Однако пользоваться юртами холопы умели и расставили их без особого труда. Внутри запылали очаги, наполняя войлочные дома теплом, над очагами повисли котлы, распространяя соблазнительные мясные ароматы.
Наконец-то обретя все возможные удобства, впервые за многие недели скинув одежду, досыта наевшись горячим, набив колчаны дармовыми стрелами и наполнив конские торбы великокняжеским овсом, воины приободрились и уже не так рвались домой, рассказывать о пережитом позоре. Куда более им хотелось отомстить и вернуться победителями, да хорошо бы еще с добычей.
В честном и открытом бою, без хитростей и уловок, да еще заметно большими силами московские бояре полагали стоптать галичан без особого труда, разом отомстив за все прошлые обиды.
Первый воевода тоже рук не опустил, ратную службу наладил по всем правилам: по всем тропкам и дорожкам разослал на день пути быстрые дозоры, сменяемые каждый вечер, на тракте выставил два сторожевых заслона по три сотни боярских детей в каждом и плюс к тому назначал «тревожный полк» в самом лагере – тысячу воинов, отдыхающих в броне при оседланных лошадях и потому готовых вступить не через полчаса-час после случившейся тревоги, а буквально сразу, в считаные минуты.
Так что теперь князь Серпуховской был твердо уверен – застать его врасплох более никому не удастся!
* * *
Сторожевая служба исполнила свой долг со всей тщательностью. Двадцатого марта дозоры принесли весть о стычке с галичскими разъездами, на другой день – о появлении на тракте вражеского головного полка.
Вечером двадцать первого марта дружина Юрия Дмитриевича появились в виду московского лагеря, после чего немного отступила и встала на ночлег в лесочке за наволоком. Место странное и неудобное – однако, вестимо, лучший воевода ойкумены не захотел занимать надобного для утренней битвы заснеженного поля.
Тем же вечером первый московский воевода созвал старших князей в юрту государя и, стоя за спиной и чуть справа от восседающего в складном кресле Василия Васильевича, объявил:
– Вы меня знаете, бояре, и ведаете, что я не единожды бывал в походах как под рукой князя Юрия Дмитриевича, так и супротив него сражаясь. Заметил я при том, что галичский князь зело любит на огненное зелье в битвах полагаться. Прячет тюфяки и пищали свои в некоем укрытии, опосля врагов своих притворным отступлением на поле пред ними выманивает, залпом пушечным урон наносит и уж потом, развернувшись, поредевших и растерянных добивает…
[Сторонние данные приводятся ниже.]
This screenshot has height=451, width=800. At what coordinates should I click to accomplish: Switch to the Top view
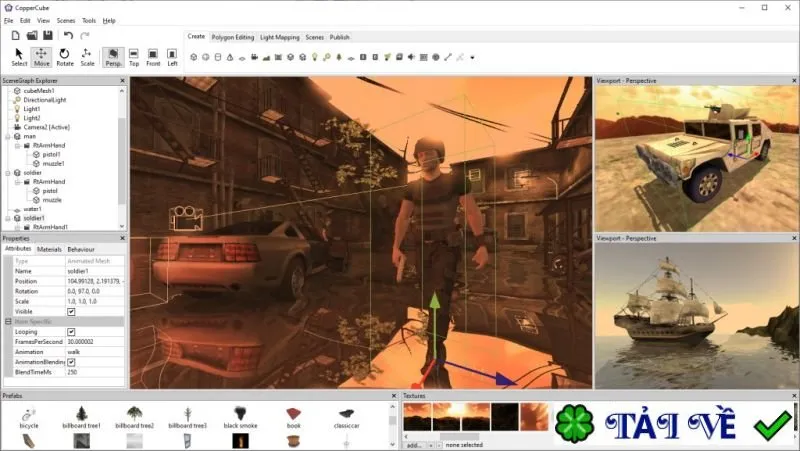tap(134, 57)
– Подумаешь, велика хитрость! – неожиданно перебил первого воеводу князь Сакульский. Вестимо, зрелого витязя возрастом сильно за сорок, с уже поседевшей окладистой бородой, обижала необходимость подчиняться двадцатилетнему юнцу, пусть даже и потомку Ивана Калиты. – Татары завсегда так поступают. Поперва пятятся, в ловушку заманивая, а потом из засады внезапно свежими силами бьют.
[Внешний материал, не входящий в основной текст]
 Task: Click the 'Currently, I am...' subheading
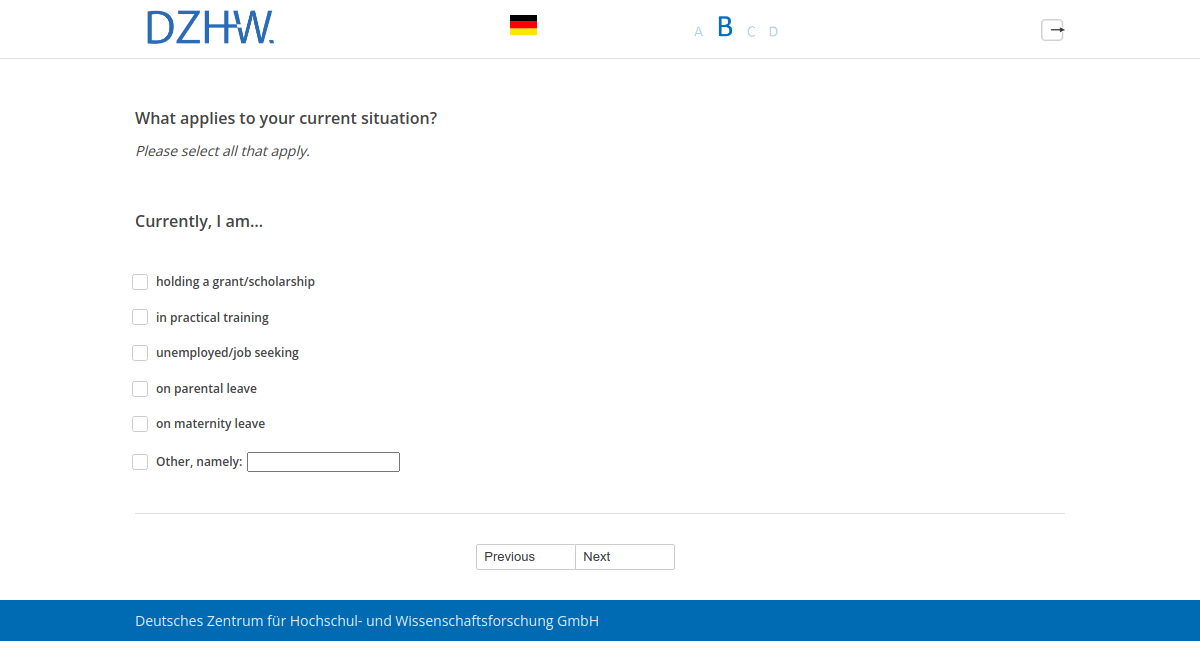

– Это верно, верно! – поддержали московского воеводу сразу несколько голосов. – Нам еще деды заказывали: за татарином попусту не гонись, обязательно пику в бок получишь! У татар в первую голову кочевья ищи да разоряй. После сего они сами завсегда на поклон приходят.
Князь Серпуховской спорщикам отвечать не стал – лишь пригладил обеими руками подбородок и положил ладонь на спинку великокняжеского кресла. А когда голоса притихли, продолжил:
– На наволоке перед нами слева осинник растет, справа течет река с весенними промоинами. Посему пушки токмо в одном месте спрятать возможно, в лесу. Полагаю, под их стволы Юрий Дмитриевич нас заманить и попытается. Мы же его хитрость супротив него самого обратим. Главные силы поставим на правом крыле. Когда галичане попятятся, пропущенные ими полки окружать ворога не должны, дабы нас всех там не расстреляли. Прорвавшимся силам надлежит вдоль самого берега, по правому краю поля наступать до вражеского обоза и лагерь их занять! Остальным полкам стоять на месте твердо, на уловки не поддаваясь! Оставшись в чистом поле без припасов, зажатый по обе стороны тракта нашими полками, никуда Юрий Дмитриевич от нас не денется, к вечеру сам оружие сложит.
При упоминании об обозе князья и бояре сразу повеселели:
– Любо, любо! Накажем галичан за разбой! Вернем свое добро сторицей!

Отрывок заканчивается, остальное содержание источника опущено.